The Underlying Motivation: This large purchase was a side effect of a risky bet Mitchell had made to finalize the acquisition of Corn Exchange Bank. To ensure the stock-based part of the deal remained attractive, Mitchell had quietly instructed traders to buy National City shares whenever the price slipped, a strategy that failed spectacularly in the chaotic, falling market.
Causes and Context of the 1929 Crash
The Rise of Credit: The 1920s saw the birth of the modern consumer economy, with new goods like cars and radios made possible by credit (“Buy now, pay later”). General Motors, Sears, Roebuck & Co., and Wall Street (led by Mitchell) popularized borrowing.
Stock on Margin: Wall Street offered stock on credit, known as “on margin,” allowing middle-class Americans to buy stock by putting down only 10 or 20 percent and borrowing the rest, fueling optimism and speculation.
Social and Economic Imbalances: The period was characterized by a massive bifurcation of American society, widening the gulf between urban “haves” and rural “have-nots” due to technological changes in farming.
Laissez-Faire Government: An extreme form of laissez-faire reigned in Washington, with President Calvin Coolidge believing the American people could solve their own problems, allowing business to operate with little regulation.

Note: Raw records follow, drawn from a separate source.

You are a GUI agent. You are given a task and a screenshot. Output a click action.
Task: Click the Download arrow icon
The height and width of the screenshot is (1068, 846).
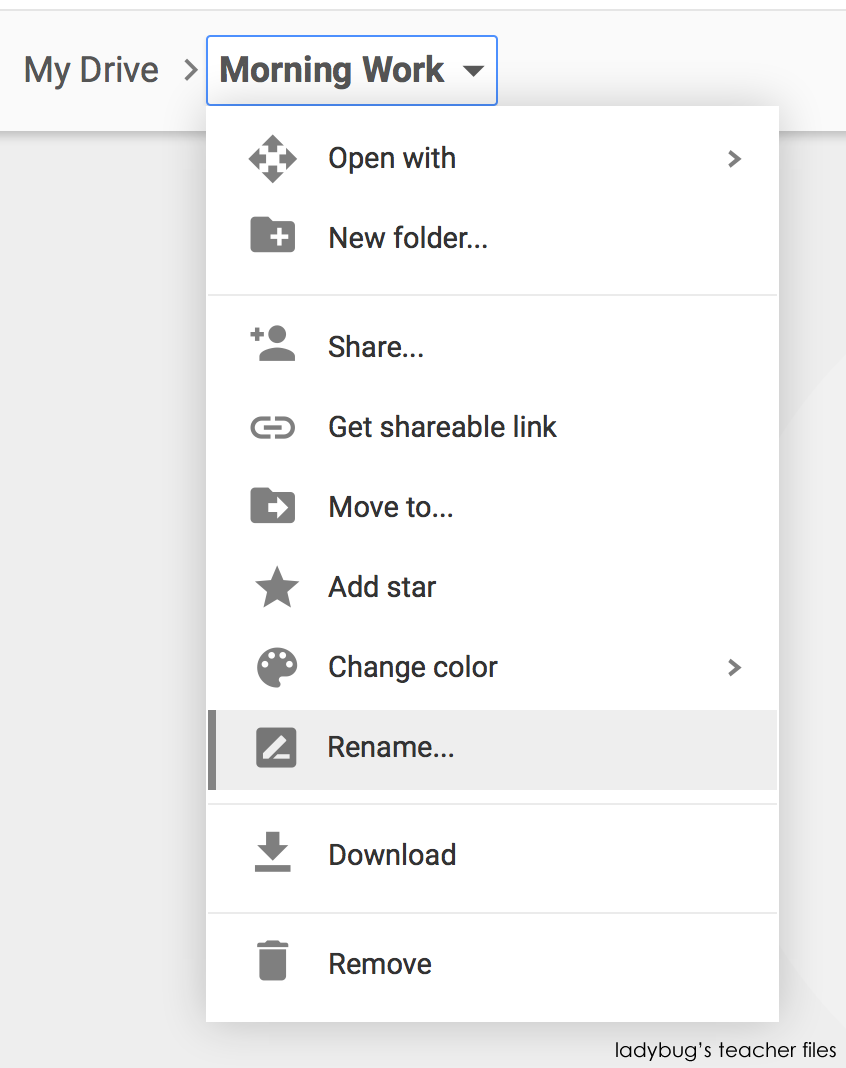tap(272, 855)
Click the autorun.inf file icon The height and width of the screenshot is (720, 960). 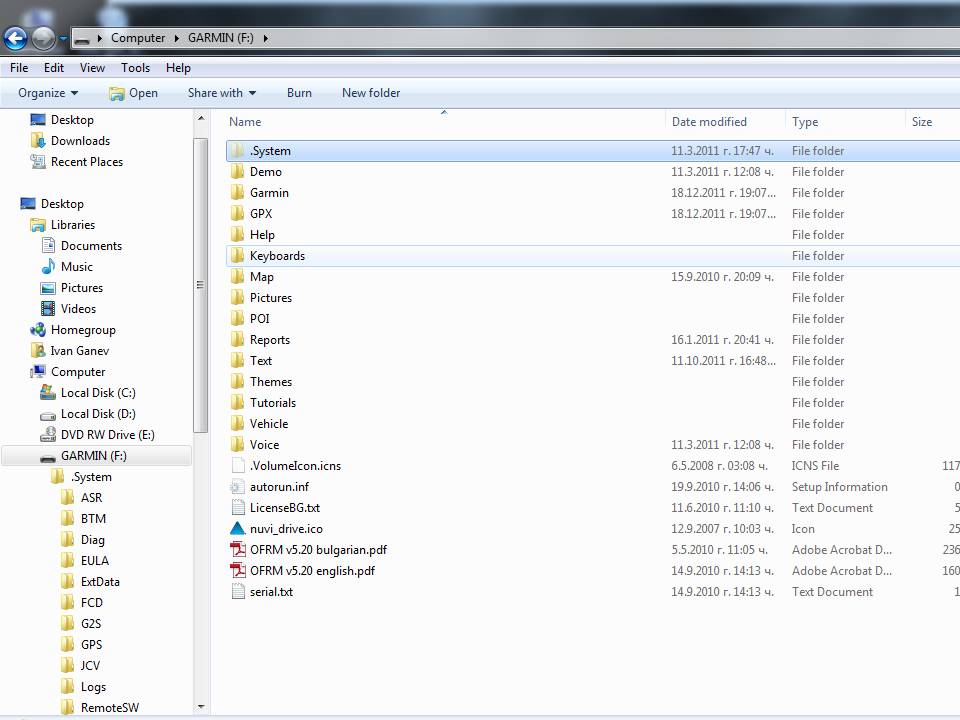pyautogui.click(x=237, y=487)
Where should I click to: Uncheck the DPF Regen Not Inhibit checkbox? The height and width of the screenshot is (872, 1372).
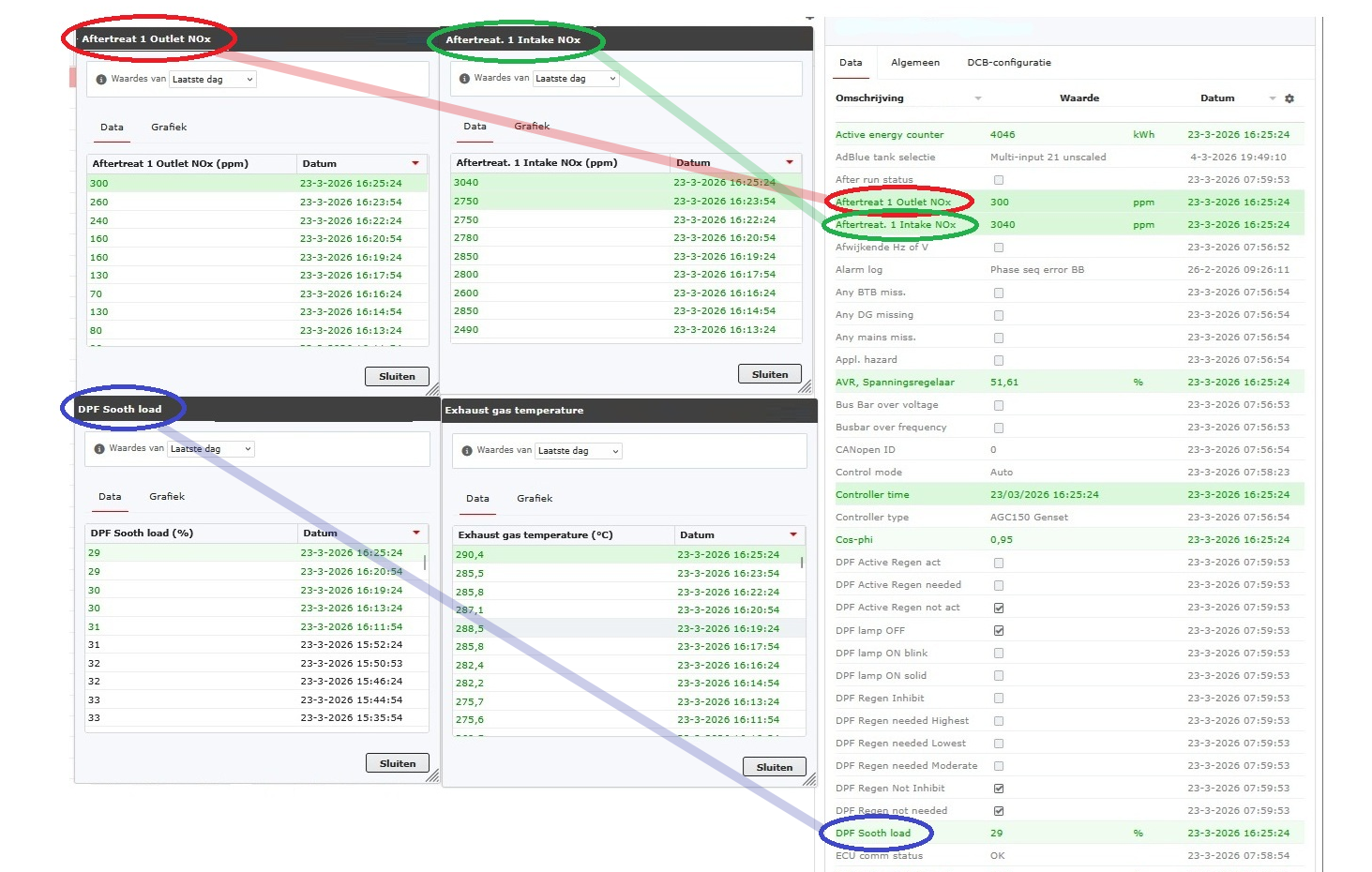tap(999, 789)

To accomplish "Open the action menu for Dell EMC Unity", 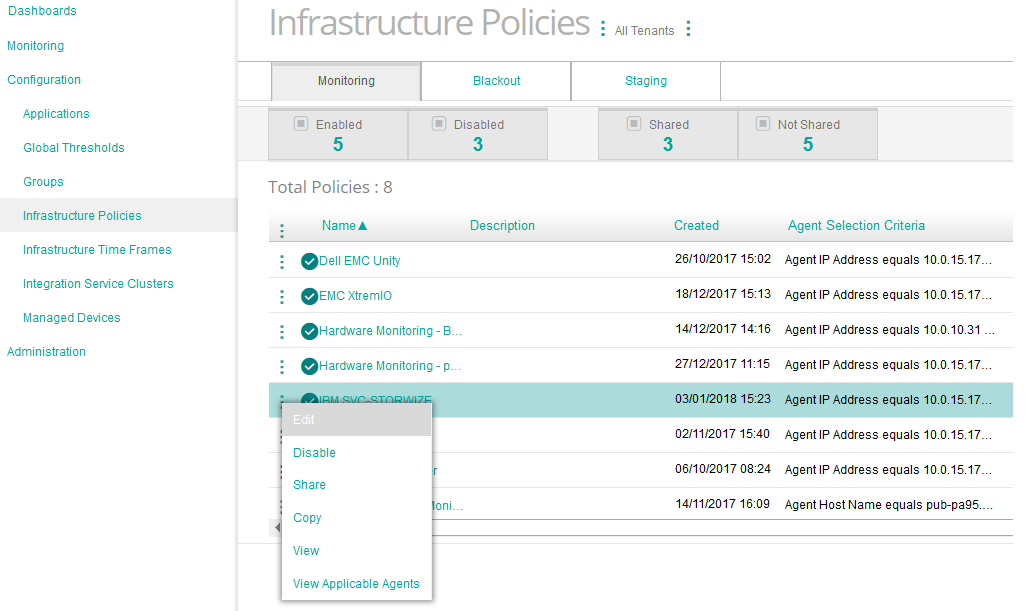I will click(281, 261).
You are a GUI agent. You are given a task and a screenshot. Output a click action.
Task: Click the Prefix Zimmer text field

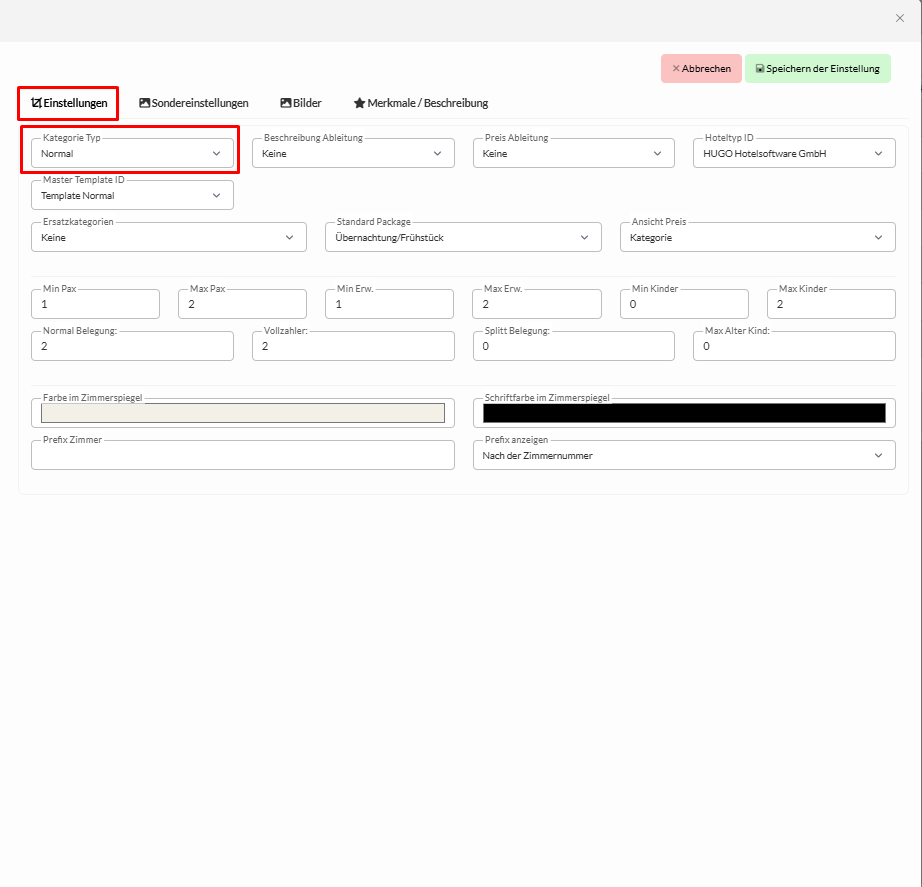pyautogui.click(x=243, y=456)
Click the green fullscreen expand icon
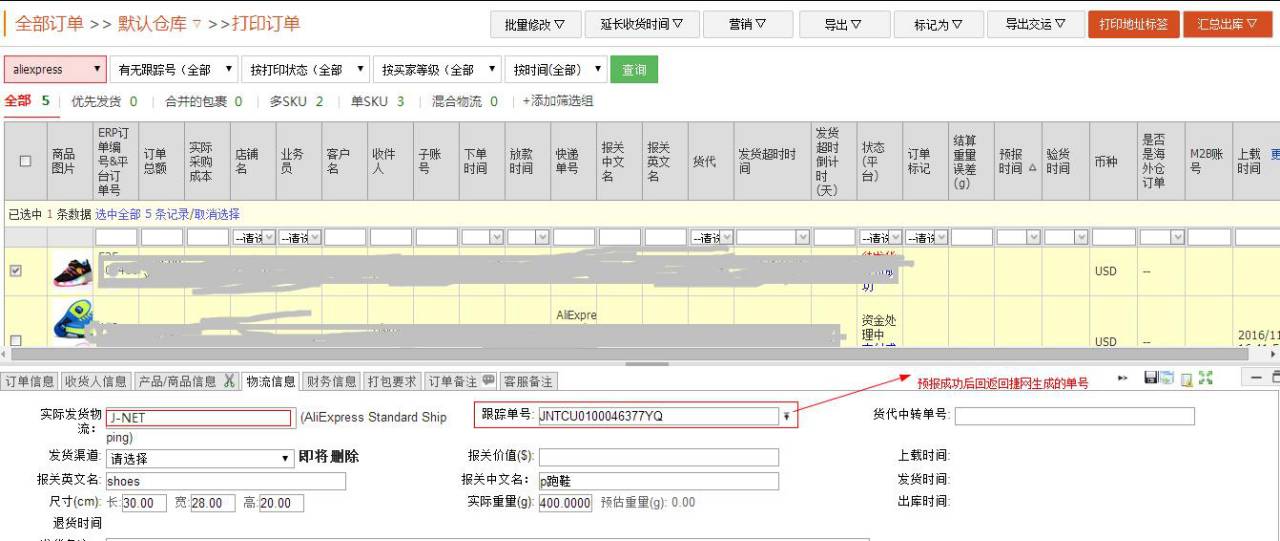Image resolution: width=1280 pixels, height=541 pixels. pos(1206,378)
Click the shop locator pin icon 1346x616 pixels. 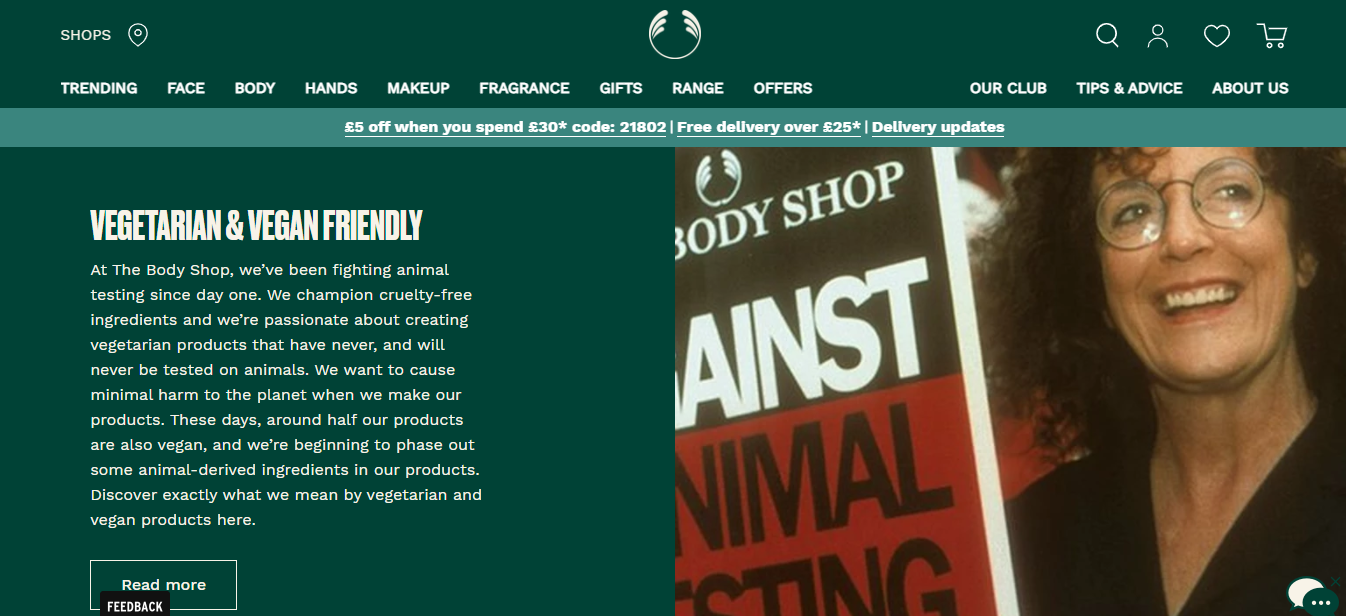[138, 35]
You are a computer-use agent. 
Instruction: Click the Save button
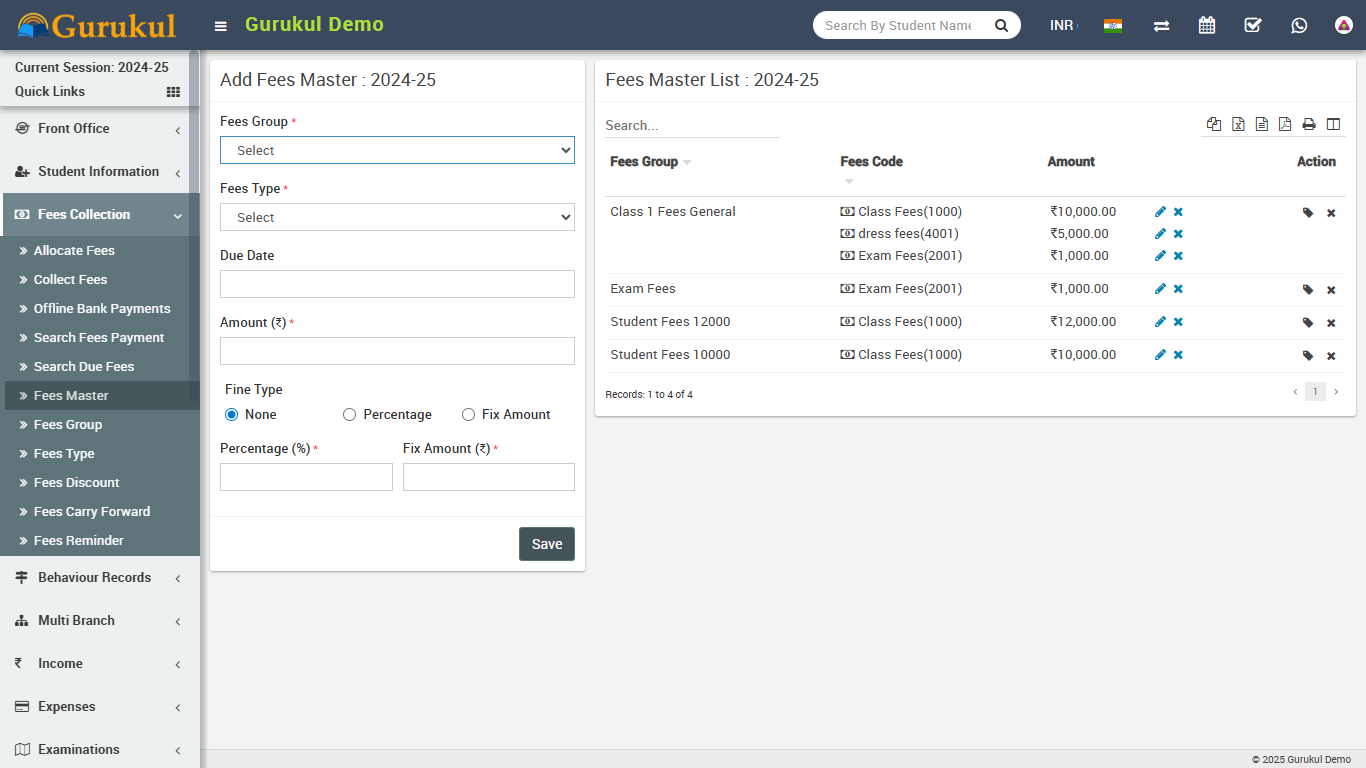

Celebrity and Wealth: Businessmen and Wall Street titans, like Mitchell, joined athletes and Hollywood stars as celebrities, reflecting an era that equated fortunes with brilliance.
Market Chaos: By October 1929, the market’s human apparatus was overwhelmed. The stock ticker fell four hours behind in reporting prices, making accurate trading impossible and pushing prudent traders to sell.
Mitchell’s Response and Personal Risk
Fear of a Bank Run: Mitchell’s paramount fear was that if the bank’s predicament leaked out and its stock continued to fall, a “lack of confidence might bring a run” on National City, the country’s largest bank, a catastrophic scenario.
The Solution: The next morning, October 29, 1929 (Black Tuesday), Mitchell decided to personally borrow $12 million—several times his net worth—to secretly buy the National City stock from the bank.
The Downfall: Although this action helped save his bank at the time, the secret loans and subsequent actions led to Mitchell being discovered engaging in a sham transaction to reduce his tax bill. He was later indicted and arrested, becoming the public face of the crash and providing legislators with the public support needed to break up commercial and investment banks in 1933.
The Lesson of History
Collective Delusion: Lengthy booms create a “collective delusion” where optimism becomes a drug, causing people to lose their ability to calculate risk.
The Through Line of Debt: The author posits that debt is the singular through line behind every major financial crisis, as it draws the wealth of tomorrow into the present. The problem arises when greed takes too much, leading to panic.